Exercise:
Replace each occurrence of "GUI agent" with "interface assistant" throughout the items below, leaving all other text unchanged.

Supplied material:
------------------------------------------------------------
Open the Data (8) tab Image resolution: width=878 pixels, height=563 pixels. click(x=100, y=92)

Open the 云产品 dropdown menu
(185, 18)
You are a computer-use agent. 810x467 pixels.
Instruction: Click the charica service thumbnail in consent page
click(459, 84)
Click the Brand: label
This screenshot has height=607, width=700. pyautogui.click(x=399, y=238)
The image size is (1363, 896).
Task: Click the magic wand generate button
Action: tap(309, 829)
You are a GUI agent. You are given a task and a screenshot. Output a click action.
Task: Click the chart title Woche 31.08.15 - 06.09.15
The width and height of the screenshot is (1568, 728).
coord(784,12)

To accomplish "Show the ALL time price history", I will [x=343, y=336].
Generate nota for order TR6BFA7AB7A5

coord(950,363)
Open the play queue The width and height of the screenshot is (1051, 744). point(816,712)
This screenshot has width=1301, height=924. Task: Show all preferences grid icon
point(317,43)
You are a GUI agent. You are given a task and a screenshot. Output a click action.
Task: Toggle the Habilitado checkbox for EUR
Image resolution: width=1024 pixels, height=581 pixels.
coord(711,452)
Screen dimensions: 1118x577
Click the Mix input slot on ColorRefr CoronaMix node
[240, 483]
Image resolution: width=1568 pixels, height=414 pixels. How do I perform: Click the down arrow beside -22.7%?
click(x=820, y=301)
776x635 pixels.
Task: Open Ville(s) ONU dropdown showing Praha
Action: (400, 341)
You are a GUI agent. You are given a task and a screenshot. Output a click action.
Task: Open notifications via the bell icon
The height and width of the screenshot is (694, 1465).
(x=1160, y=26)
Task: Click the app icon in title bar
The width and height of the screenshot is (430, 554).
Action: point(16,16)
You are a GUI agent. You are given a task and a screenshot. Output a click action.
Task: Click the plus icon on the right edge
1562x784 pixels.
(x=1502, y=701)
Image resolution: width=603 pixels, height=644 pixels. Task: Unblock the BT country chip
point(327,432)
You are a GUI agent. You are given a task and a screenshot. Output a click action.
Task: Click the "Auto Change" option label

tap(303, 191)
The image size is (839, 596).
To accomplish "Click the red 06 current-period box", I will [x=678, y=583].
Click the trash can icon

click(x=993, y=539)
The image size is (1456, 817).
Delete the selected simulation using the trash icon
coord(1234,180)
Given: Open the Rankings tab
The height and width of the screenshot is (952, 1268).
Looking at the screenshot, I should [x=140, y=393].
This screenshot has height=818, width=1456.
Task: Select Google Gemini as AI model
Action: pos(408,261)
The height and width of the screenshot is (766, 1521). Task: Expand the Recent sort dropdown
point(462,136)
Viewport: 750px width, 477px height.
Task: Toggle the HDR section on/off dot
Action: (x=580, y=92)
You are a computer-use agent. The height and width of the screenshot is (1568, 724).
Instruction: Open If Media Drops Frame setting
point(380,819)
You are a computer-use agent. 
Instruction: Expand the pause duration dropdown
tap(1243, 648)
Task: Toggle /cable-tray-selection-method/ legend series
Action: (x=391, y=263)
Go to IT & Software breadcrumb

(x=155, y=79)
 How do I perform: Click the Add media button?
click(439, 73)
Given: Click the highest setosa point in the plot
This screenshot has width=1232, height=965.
------------------------------------------------------------
Solution to the exercise:
Open the Data (8) tab Image resolution: width=878 pixels, height=563 pixels. click(x=100, y=92)

Open the 云产品 dropdown menu
(185, 18)
You are a computer-use agent. 810x467 pixels.
Instruction: Click the charica service thumbnail in consent page
click(459, 84)
Click the Brand: label
This screenshot has height=607, width=700. pyautogui.click(x=399, y=238)
The image size is (1363, 896).
Task: Click the magic wand generate button
Action: tap(309, 829)
You are a interface assistant. You are given a task and a screenshot. Output a click action.
Task: Click the chart title Woche 31.08.15 - 06.09.15
The width and height of the screenshot is (1568, 728).
coord(784,12)

To accomplish "Show the ALL time price history", I will [x=343, y=336].
Generate nota for order TR6BFA7AB7A5

coord(950,363)
Open the play queue The width and height of the screenshot is (1051, 744). point(816,712)
This screenshot has width=1301, height=924. Task: Show all preferences grid icon
point(317,43)
You are a interface assistant. You are given a task and a screenshot. Output a click action.
Task: Toggle the Habilitado checkbox for EUR
Image resolution: width=1024 pixels, height=581 pixels.
coord(711,452)
Screen dimensions: 1118x577
Click the Mix input slot on ColorRefr CoronaMix node
[240, 483]
Image resolution: width=1568 pixels, height=414 pixels. How do I perform: Click the down arrow beside -22.7%?
click(x=820, y=301)
776x635 pixels.
Task: Open Ville(s) ONU dropdown showing Praha
Action: (400, 341)
You are a interface assistant. You are given a task and a screenshot. Output a click action.
Task: Open notifications via the bell icon
The height and width of the screenshot is (694, 1465).
(x=1160, y=26)
Task: Click the app icon in title bar
The width and height of the screenshot is (430, 554).
Action: point(16,16)
You are a interface assistant. You are given a task and a screenshot. Output a click action.
Task: Click the plus icon on the right edge
1562x784 pixels.
(x=1502, y=701)
Image resolution: width=603 pixels, height=644 pixels. Task: Unblock the BT country chip
point(327,432)
You are a interface assistant. You are given a task and a screenshot. Output a click action.
Task: Click the "Auto Change" option label

tap(303, 191)
The image size is (839, 596).
To accomplish "Click the red 06 current-period box", I will [x=678, y=583].
Click the trash can icon

click(x=993, y=539)
The image size is (1456, 817).
Delete the selected simulation using the trash icon
coord(1234,180)
Given: Open the Rankings tab
The height and width of the screenshot is (952, 1268).
Looking at the screenshot, I should [x=140, y=393].
This screenshot has height=818, width=1456.
Task: Select Google Gemini as AI model
Action: pos(408,261)
The height and width of the screenshot is (766, 1521). Task: Expand the Recent sort dropdown
point(462,136)
Viewport: 750px width, 477px height.
Task: Toggle the HDR section on/off dot
Action: (x=580, y=92)
You are a computer-use agent. The height and width of the screenshot is (1568, 724).
Instruction: Open If Media Drops Frame setting
point(380,819)
You are a computer-use agent. 
Instruction: Expand the pause duration dropdown
tap(1243, 648)
Task: Toggle /cable-tray-selection-method/ legend series
Action: (x=391, y=263)
Go to IT & Software breadcrumb

(x=155, y=79)
 How do I perform: Click the Add media button?
click(439, 73)
Given: Click the highest setosa point in the plot
This screenshot has width=1232, height=965.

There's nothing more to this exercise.